When the church was first built it had a Norman type tower with a crenelated top. This was slightly damaged in the 1931 earthquake but it wasn’t till 1949 that the steeple replaced it. Ivy was planted around it but it was decided to cut it down because it began to intrude into the windows. Personally I feel that the character of the church was lost when this was done.

There are stained glass windows behind the altar. These were ordered from England, and there was a plain altar. The seats in the church were unusual in that they had five wooden chairs in a row but they were all joined underneath by a long plank so that when you moved them to clean, they all moved together. These were replaced about 30 years ago. The font “cover” is made of oak and is a copy of one used in an English parish church. The altar has since been replaced by Mr Eric Beamish who gave it in honour of his first wife Mrs Lialla [Laila] Beamish, and the family of Mr and Mrs Noel Beamish donated a new organ in place of the old manual one.

Although this initially was an Anglican Church it is interesting to note that when the Rev Arnold Norrie knew that a church was being built he asked that the building be made available to the Presbyterians. The first Presbyterian service was held at Crownthorpe on November 23, 1921. Miss Rene Harper was a lass who was the first Presbyterian to be married there on October 14, 1925, to Mr Allan Bain.

On March 25, 1925, the marriage of Miss Gertie Lowry was celebrated. The bridegroom was Mr A P F Chapman of England. It was most appropriate as the bride was a relative of the Coleman family. In accordance with an old English custom the bride was presented with a Bible by the vicar.

Prior to the church being built the vicar had to travel to far-off places to conduct services, and in the Gazette it says that the vicar was pleased with the motorbike and sidecar, but was still dependant on the horse and gig which Mr George Beamish fixed up for him.

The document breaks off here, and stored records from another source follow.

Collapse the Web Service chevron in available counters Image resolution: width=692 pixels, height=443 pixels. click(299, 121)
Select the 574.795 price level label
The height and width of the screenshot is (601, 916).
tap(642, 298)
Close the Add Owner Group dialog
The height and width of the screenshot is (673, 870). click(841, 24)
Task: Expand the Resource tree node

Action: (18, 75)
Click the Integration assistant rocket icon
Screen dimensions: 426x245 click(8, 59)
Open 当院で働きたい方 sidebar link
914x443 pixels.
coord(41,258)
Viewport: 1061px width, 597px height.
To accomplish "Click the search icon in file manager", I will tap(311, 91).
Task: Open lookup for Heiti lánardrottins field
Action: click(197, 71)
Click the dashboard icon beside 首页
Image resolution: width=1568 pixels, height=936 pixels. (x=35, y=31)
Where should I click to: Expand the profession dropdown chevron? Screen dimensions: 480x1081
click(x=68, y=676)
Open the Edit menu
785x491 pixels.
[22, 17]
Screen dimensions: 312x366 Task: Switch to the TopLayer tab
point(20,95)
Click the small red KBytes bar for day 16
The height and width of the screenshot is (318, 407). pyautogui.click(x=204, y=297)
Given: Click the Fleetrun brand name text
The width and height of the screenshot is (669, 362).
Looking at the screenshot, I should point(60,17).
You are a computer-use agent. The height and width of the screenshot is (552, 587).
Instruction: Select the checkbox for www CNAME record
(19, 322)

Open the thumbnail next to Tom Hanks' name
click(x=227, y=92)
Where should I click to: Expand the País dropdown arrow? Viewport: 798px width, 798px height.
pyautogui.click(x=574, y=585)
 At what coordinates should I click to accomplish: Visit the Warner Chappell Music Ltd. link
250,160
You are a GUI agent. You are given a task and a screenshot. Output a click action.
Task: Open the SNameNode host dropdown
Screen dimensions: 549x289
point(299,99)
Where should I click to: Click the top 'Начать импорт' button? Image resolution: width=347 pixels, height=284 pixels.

This pretty little church with its tiled roof and steeple is set in the quiet countryside with trees surrounding the gravestones whose names tell the history of the district. Crownthorpe Church holds special memories for me is I was christened there and also married in 1949. The district looks after the grounds and the ladies help with the cleaning of the church. Often I used to go over with my mother to help shine the brasses and the altar cross – it was a special time.

I’m sure if James could see how much joy and asset he has given to this district he would be well pleased.

Photo captions –

ST GEORGE’S church with Its original crenelated tower.

HORSES on the driveway at Crownthorpe between 1911 and 1918.



HERBERT and Blanche were married at Te Aute on January 19, 1910.